Because all of the imbalances which arise in the exemplary
embodiment in accordance with Figure 90 and Figure 91 are compensated
for directly at one bearing point, particularly good reliability and service
life
is obtained.
It should be noted in the sectional view of Figure 91 that the
laboratory instrument 100 manages with a single centrally disposed pair of
permanent magnets as the normal force-producing device 352. Expressed
more precisely, in accordance with Figure 90 and Figure 91, the main
component 104 has only one normal force-producing magnet 356 and the
support body 138 has only one normal force-producing magnet 358.
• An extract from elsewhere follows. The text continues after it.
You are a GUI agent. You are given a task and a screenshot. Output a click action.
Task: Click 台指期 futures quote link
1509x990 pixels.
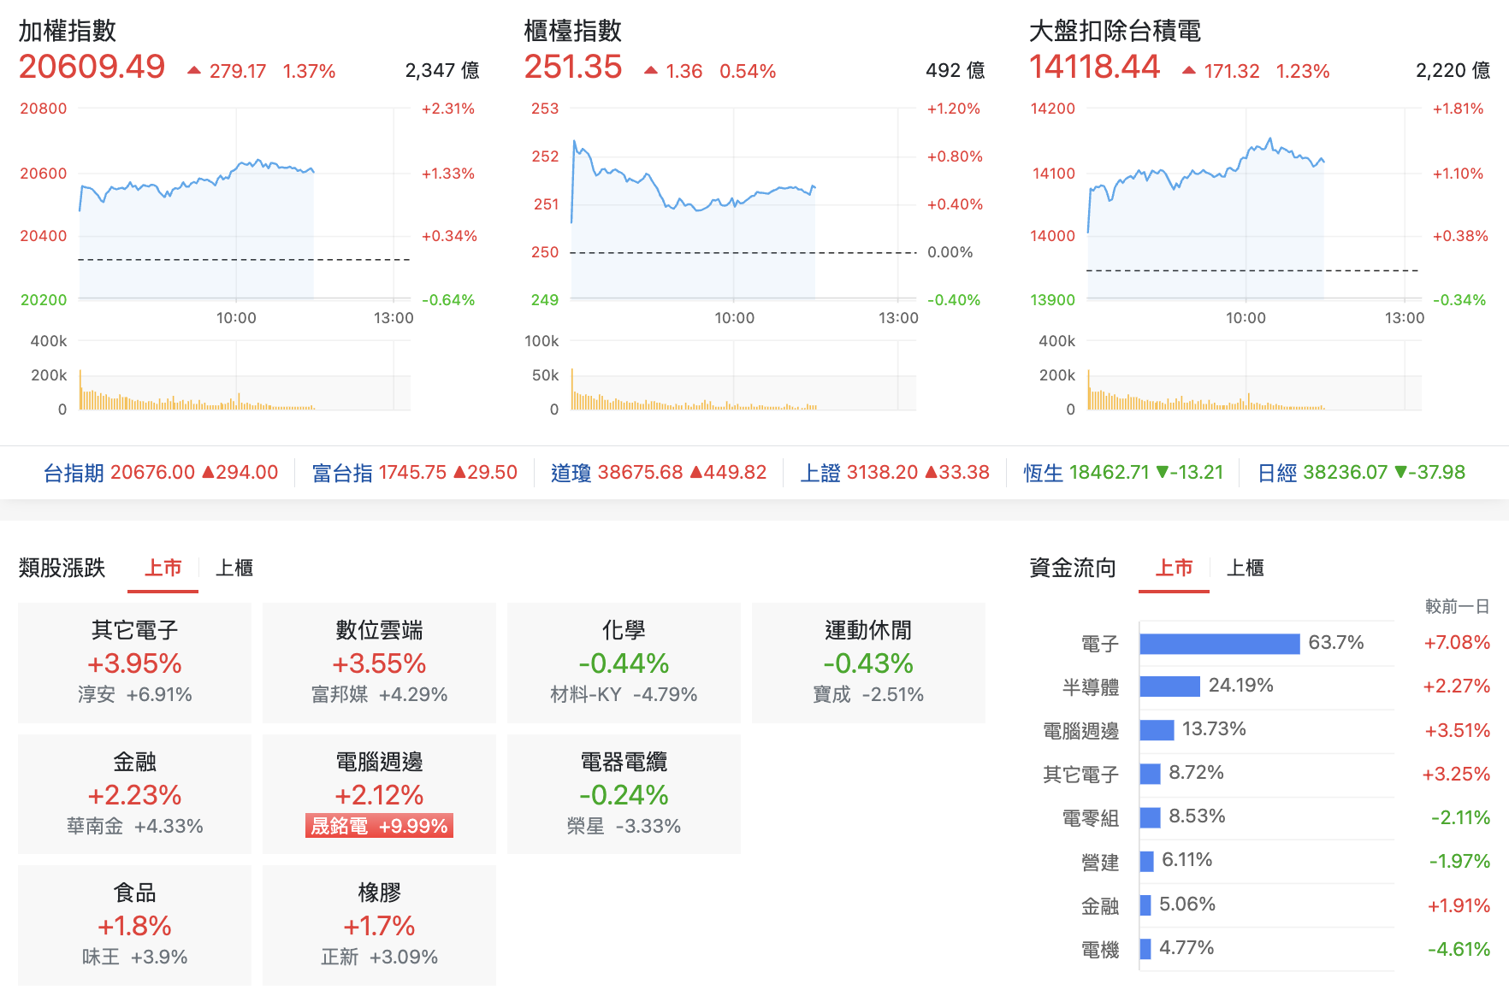(x=161, y=473)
Figure 92 shows a cross-sectional view of a laboratory instrument 100 with
a normal force-producing device 352 in accordance with another exemplary
embodiment of the invention.
In accordance with Figure 92, the normal force-producing device 352
includes a rigid element 366 which is rigidly connected to a first normal
force-
producing magnet 358 and passes through a second normal force-producing
magnet 356, for example a bolt. The rigid element 366 is attached to the
main component 104, whereas the second normal force-producing magnet
356 is attached to the support body 138. If the main component 104 plus
the rigid element 366 attached thereto moves away from the support body
138, the first normal force-producing magnet 358 is entrained with it and
therefore moves in the direction of the second normal force-producing
magnet 356 which is attached in a stationary manner to the support body
138. If the normal force-producing magnets 356, 358 repel, the described
mechanism produces a repulsive magnetic force which pulls the main
component 104 back to the support body 138.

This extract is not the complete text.